Ya no estás. Ha pasado tanto tiempo que las heridas, aun siguiendo abiertas, han dejado de oler a ti. Es una sensación extraña: el dolor está ahí, pero no tiene rostro. Es como una sombra desdibujada que me sigue de cerca, a veces desde una distancia prudencialmente aséptica y otras, sin embargo, solapándose a mis pasos y haciéndome dudar de la firmeza del camino. Es tan fácil tropezar cuando el pasado se mete entre tus piernas como un animal juguetón y malicioso. Y tan jodido desprenderse de sus secuelas.
Supongo que te has convertido en un recuerdo imperecedero. Una especie de retrato que ha ido perdiendo intensidad y relevancia, pero con un marco de madera noble que absorbe la atención sobre el conjunto. Se me hace difícil distinguir lo de dentro, pero imposible dejar de mirar.
Deberías estar en un museo, mi pared se está quedando pequeña. Y no lo entiendo: no estás pero ocupas casi todo el espacio.

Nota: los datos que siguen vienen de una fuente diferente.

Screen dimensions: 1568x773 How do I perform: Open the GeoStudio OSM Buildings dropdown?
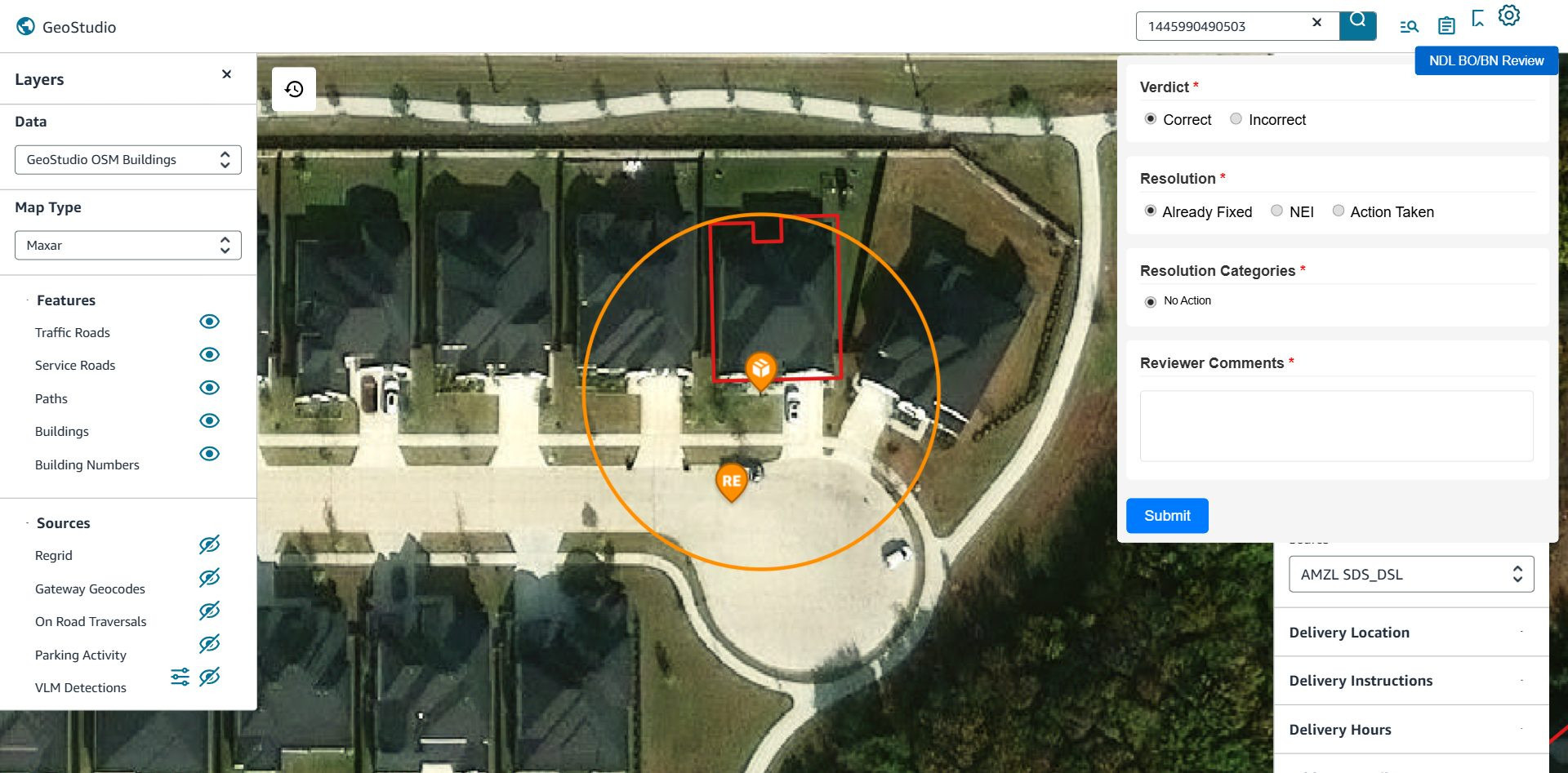coord(128,160)
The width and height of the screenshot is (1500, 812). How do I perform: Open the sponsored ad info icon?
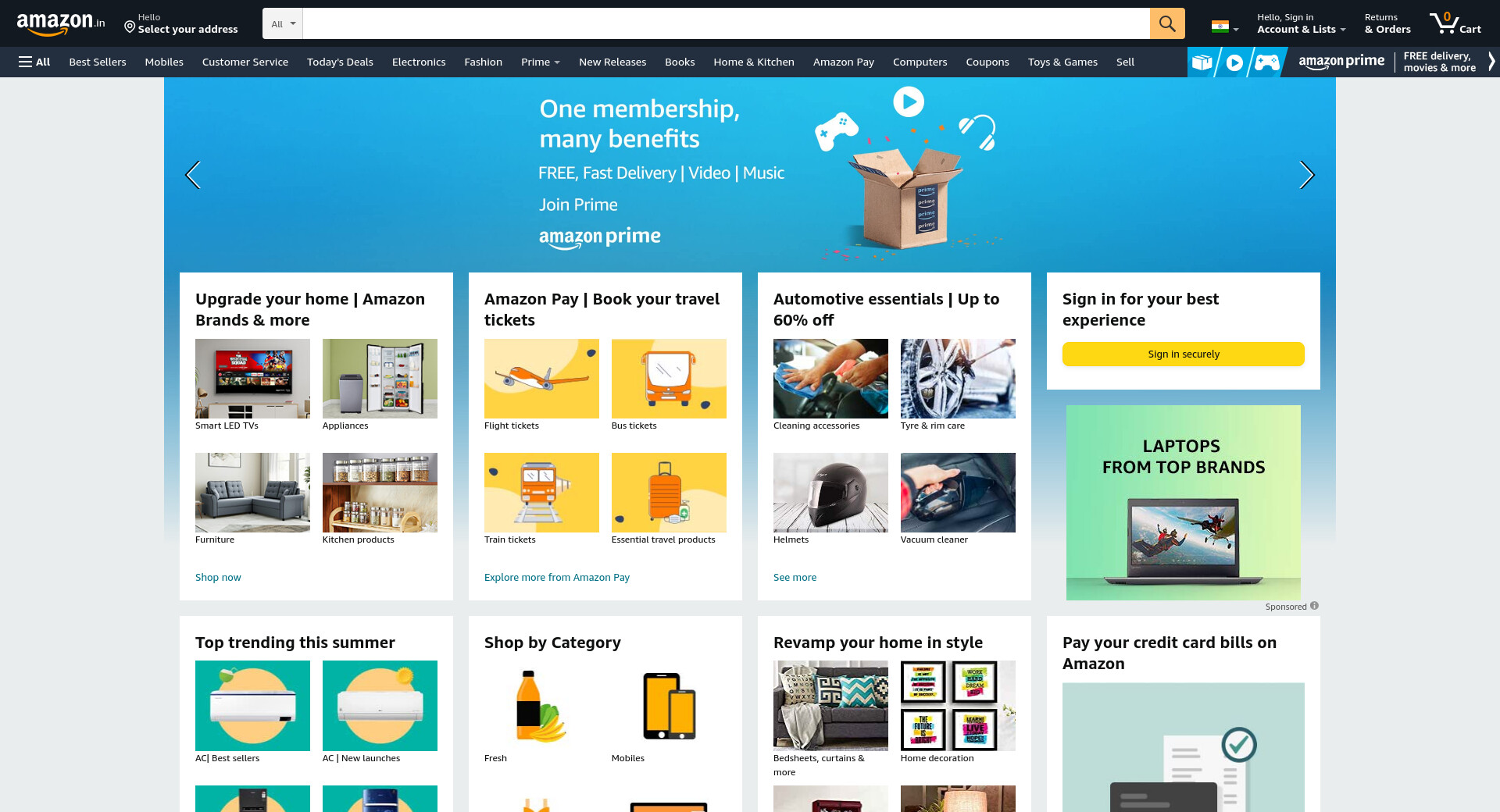pyautogui.click(x=1315, y=606)
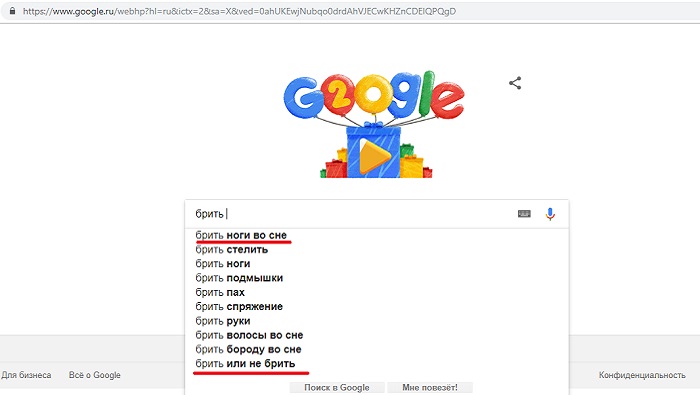700x395 pixels.
Task: Play the Google birthday doodle video
Action: click(374, 156)
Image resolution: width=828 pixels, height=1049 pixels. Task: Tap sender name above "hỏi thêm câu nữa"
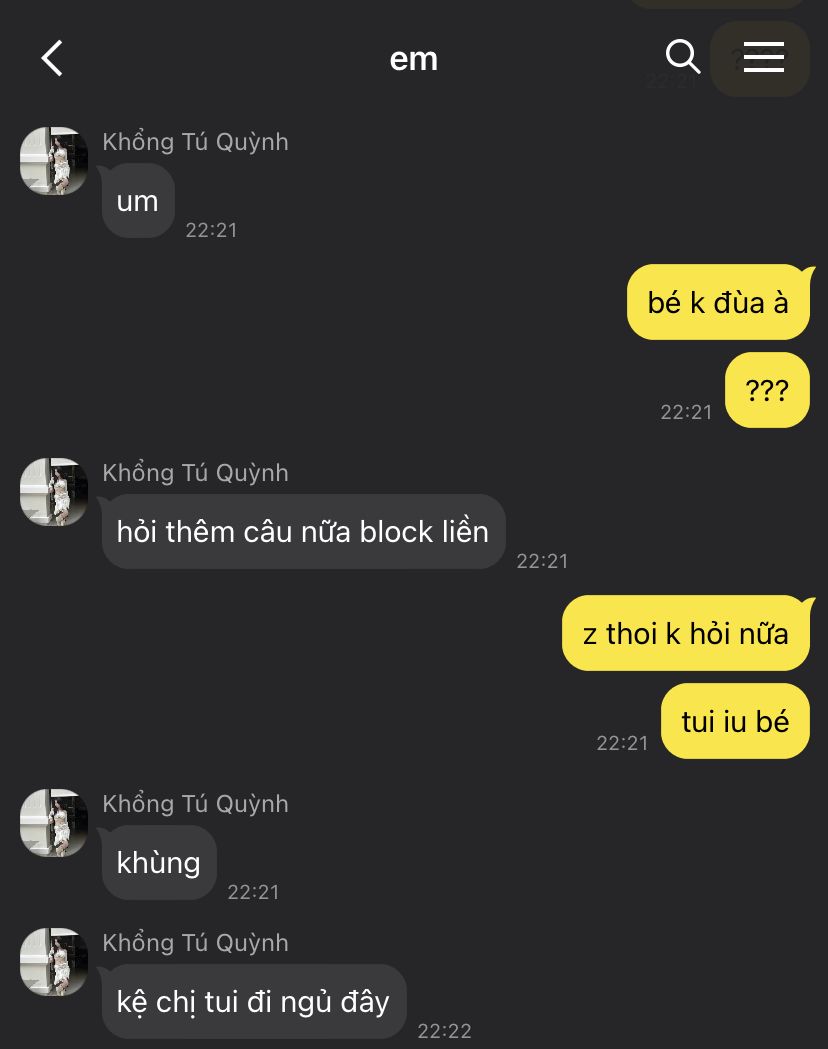coord(195,473)
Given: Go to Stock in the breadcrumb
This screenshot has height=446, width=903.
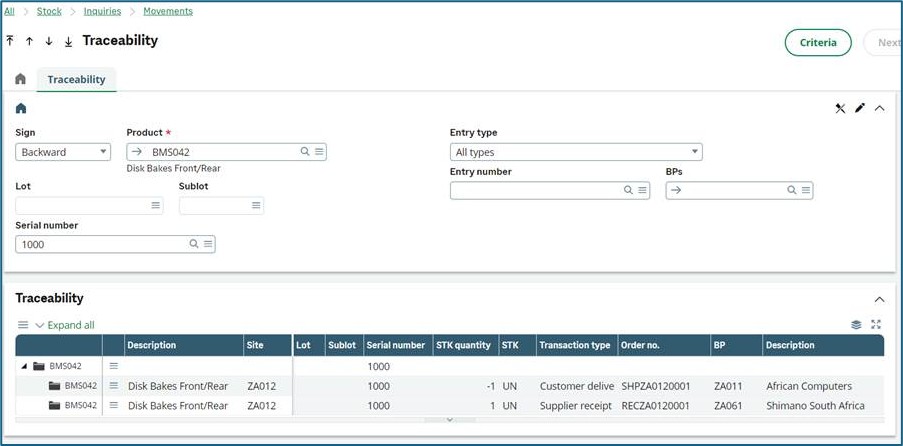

Quizás olvidar sea una absurda forma de redimensionar la pena, de alimentarla hasta convertirla en un inmenso bosquejo de tristeza y amargura. Quizás sería mejor acercarse a tu rincón, acariciar los trazos de acuarela que nos dieron forma, perderme en el azulverdegris de tus ojos por última vez y descolgarte de la pared. Supongo que así aliviaría tu peso.
Pero no puedo.
Pero no quiero.
Sí, eso es, no quiero. Me he dado cuenta que perder es la parte fácil, lo complicado es volver a jugar sin miedo. El dolor es una buena excusa para no tener que hacerlo. El dolor es la mejor anestesia para seguir en coma.
Qué ironía, ¿no? Ser recuerdo, sangre manando y apósito, todo al mismo tiempo. Nada es definitivo. Nada es bueno o malo. Nada es absoluto. Todo tiene matices, recovecos y oscuros escondrijos donde echarse a esperar que algo cambie, que algo te deje seguir muerto para no tener que volver a vivir.
Para no tener que volver a perder.
Apenas te recuerdo y, aun así, sigues siendo tú.